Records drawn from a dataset

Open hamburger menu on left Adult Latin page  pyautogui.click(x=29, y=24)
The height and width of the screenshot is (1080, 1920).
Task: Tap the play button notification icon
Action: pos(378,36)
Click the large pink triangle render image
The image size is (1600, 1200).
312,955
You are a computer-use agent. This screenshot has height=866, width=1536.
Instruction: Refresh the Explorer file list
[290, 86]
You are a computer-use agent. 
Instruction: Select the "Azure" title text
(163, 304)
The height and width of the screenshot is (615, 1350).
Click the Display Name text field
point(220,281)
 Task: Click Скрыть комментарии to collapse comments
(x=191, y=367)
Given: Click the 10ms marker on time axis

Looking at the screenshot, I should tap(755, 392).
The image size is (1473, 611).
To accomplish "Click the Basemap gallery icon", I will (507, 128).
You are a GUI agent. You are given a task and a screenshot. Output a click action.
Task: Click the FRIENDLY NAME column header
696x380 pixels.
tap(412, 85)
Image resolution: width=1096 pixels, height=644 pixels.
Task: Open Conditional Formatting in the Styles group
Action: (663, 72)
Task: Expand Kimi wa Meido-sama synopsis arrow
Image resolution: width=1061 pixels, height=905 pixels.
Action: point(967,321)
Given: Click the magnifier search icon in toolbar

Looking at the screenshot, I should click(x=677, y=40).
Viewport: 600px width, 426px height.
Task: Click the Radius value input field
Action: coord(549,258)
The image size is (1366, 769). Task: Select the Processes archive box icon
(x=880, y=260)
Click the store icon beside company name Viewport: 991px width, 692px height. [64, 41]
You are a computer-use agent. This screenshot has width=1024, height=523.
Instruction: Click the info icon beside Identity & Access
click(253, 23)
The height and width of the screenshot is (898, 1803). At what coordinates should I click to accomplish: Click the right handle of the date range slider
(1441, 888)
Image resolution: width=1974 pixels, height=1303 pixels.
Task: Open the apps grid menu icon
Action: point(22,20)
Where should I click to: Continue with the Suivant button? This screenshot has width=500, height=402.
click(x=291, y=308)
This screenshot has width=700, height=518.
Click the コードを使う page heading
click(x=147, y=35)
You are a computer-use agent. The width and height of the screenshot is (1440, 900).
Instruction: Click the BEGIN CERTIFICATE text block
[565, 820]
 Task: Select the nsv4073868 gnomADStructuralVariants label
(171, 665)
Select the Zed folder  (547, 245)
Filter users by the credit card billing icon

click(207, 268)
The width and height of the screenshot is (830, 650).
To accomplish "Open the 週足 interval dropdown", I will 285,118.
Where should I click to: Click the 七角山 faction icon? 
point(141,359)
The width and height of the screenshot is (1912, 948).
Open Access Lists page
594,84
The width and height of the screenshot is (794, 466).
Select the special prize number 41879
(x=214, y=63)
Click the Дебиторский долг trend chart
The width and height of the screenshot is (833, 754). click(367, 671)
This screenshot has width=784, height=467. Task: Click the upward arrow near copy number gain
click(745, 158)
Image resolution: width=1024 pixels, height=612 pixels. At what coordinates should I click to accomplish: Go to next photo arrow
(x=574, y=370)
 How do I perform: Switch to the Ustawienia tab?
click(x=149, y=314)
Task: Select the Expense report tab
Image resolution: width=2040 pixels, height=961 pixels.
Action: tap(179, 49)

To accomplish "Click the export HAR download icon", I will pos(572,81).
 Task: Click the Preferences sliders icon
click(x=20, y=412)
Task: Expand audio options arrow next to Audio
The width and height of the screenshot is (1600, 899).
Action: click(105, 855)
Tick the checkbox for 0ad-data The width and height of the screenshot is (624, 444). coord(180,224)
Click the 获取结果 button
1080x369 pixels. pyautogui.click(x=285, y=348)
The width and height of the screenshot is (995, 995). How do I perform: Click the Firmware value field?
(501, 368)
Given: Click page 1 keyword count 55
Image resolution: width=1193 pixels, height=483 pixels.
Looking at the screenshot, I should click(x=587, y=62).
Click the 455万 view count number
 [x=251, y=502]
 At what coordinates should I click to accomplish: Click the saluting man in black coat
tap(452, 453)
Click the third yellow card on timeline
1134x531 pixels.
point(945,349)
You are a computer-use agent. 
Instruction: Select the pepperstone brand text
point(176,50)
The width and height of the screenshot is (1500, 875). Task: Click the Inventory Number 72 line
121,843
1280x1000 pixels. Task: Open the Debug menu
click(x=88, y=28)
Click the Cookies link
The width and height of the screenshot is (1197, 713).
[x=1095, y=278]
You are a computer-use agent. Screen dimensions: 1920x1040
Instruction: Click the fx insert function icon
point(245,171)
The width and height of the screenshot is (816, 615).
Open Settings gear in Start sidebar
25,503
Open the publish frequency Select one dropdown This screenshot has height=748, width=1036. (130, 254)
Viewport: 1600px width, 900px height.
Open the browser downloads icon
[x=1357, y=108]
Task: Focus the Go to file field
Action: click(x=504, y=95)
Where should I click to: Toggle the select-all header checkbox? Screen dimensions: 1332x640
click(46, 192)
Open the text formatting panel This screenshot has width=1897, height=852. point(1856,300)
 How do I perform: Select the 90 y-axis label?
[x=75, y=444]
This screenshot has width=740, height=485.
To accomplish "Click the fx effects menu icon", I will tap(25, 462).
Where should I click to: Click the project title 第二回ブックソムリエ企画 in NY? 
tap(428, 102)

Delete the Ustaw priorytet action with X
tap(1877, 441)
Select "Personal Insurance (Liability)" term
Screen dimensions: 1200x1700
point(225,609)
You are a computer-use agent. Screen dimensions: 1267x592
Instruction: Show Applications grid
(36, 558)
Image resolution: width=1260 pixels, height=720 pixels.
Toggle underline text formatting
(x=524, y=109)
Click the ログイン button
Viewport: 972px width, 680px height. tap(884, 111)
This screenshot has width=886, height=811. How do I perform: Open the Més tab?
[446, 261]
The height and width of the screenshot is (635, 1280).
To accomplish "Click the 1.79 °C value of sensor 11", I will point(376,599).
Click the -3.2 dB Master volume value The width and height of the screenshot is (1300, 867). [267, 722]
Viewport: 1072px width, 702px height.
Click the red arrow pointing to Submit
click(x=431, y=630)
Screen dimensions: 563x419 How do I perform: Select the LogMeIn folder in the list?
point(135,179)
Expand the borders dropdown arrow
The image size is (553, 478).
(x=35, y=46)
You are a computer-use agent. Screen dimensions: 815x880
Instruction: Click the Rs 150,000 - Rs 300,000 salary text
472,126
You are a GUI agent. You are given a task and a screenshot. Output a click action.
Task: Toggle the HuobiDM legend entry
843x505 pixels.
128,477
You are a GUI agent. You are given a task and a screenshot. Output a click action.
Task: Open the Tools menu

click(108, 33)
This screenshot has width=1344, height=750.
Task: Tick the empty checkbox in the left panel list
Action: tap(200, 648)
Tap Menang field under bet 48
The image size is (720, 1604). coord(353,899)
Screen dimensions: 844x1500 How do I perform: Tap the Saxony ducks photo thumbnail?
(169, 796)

## [Required action]
If a line of the entries holds the word "agent", copy it out.

## [Answer space]
You are a computer-use agent. This screenshot has height=866, width=1536.
You are a computer-use agent. 
You are a GUI agent. You are given a task and a screenshot. Output a click action.
You are a computer-use agent. This screenshot has width=1024, height=523.
You are a computer-use agent. The width and height of the screenshot is (1440, 900).
You are a computer-use agent. 
You are a computer-use agent. Screen dimensions: 1920x1040
You are a computer-use agent. Screen dimensions: 1267x592
You are a computer-use agent. Screen dimensions: 815x880
You are a GUI agent. You are given a task and a screenshot. Output a click action.
You are a GUI agent. You are given a task and a screenshot. Output a click action.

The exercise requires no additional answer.